The move would be a blow for tech companies that advocated for these protections so that they could expand to Mexico and Canada as part of the trade agreement.

According to the report, some lawmakers have expressed concerns about the legal protections, saying they are worried that including the immunity language would forbid Congress from addressing federal online protections in the future.

ADVERTISEMENT

“There are concerns in the House about enshrining the increasingly controversial Section 230 liability shield in our trade agreements, particularly at a time when Congress is considering whether changes need to be made in U.S. law,” Henry Connelly, a spokesman for Pelosi, told The Hill in a statement.

The Trump administration's effort to replace the North American Free Trade Agreement with the USMCA has run into a number of other obstacles as Mexico is objecting to allowing labor inspections of its factories under the deal, according to the Journal.

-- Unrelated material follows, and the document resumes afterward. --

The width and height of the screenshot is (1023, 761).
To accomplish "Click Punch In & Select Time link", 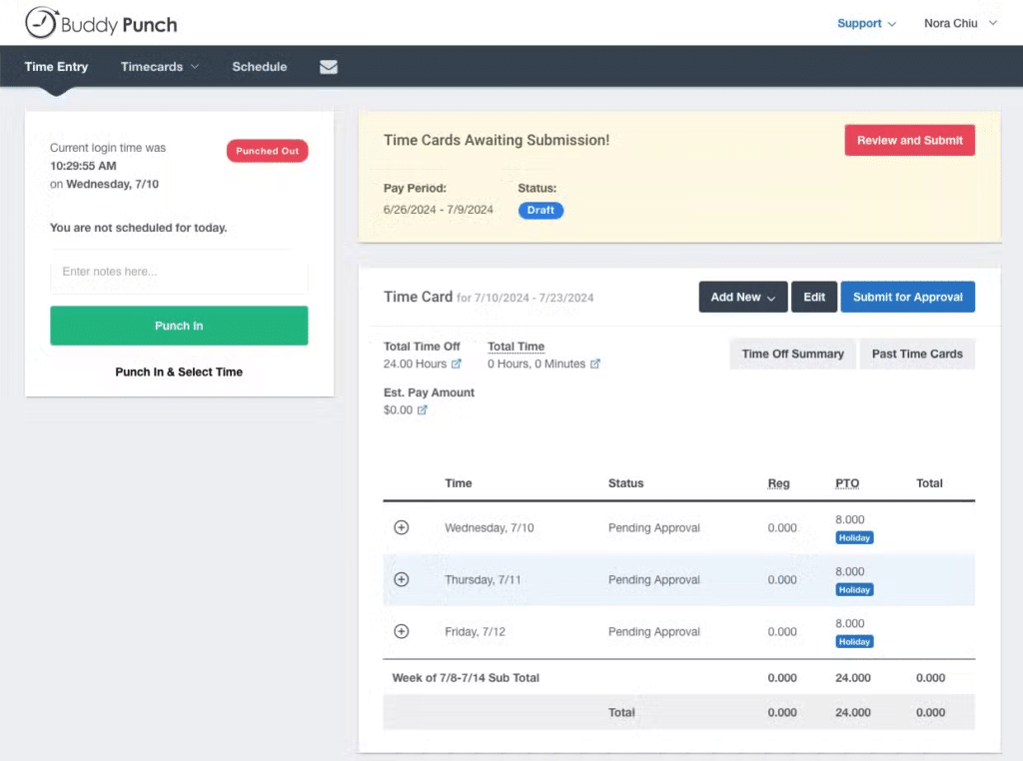I will [x=179, y=372].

Democratic House leaders have maintained that negotiations on the agreement are almost finished, but other lawmakers have expressed doubt that the deal would get finished by the end of the year, according to the Journal.

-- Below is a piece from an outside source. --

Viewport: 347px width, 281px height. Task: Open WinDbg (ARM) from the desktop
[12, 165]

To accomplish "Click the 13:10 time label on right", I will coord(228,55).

The Hill has reached out to the Office of the U.S. Trade Representative for comment, which also did not respond to the Journal.

The Internet Association, a lobbying group for internet companies, has backed the extension of legal protections, citing that it could promote the growth of small and large tech companies.

“Failing to include intermediary liability protections – which have been a part of U.S. law for two decades — in USMCA would negatively impact the countless small businesses and entrepreneurs that use online platforms to export and advertise their businesses," Internet Association President and CEO Michael Beckerman said in a statement to The Hill.

— This report was updated at 8:33 a.m.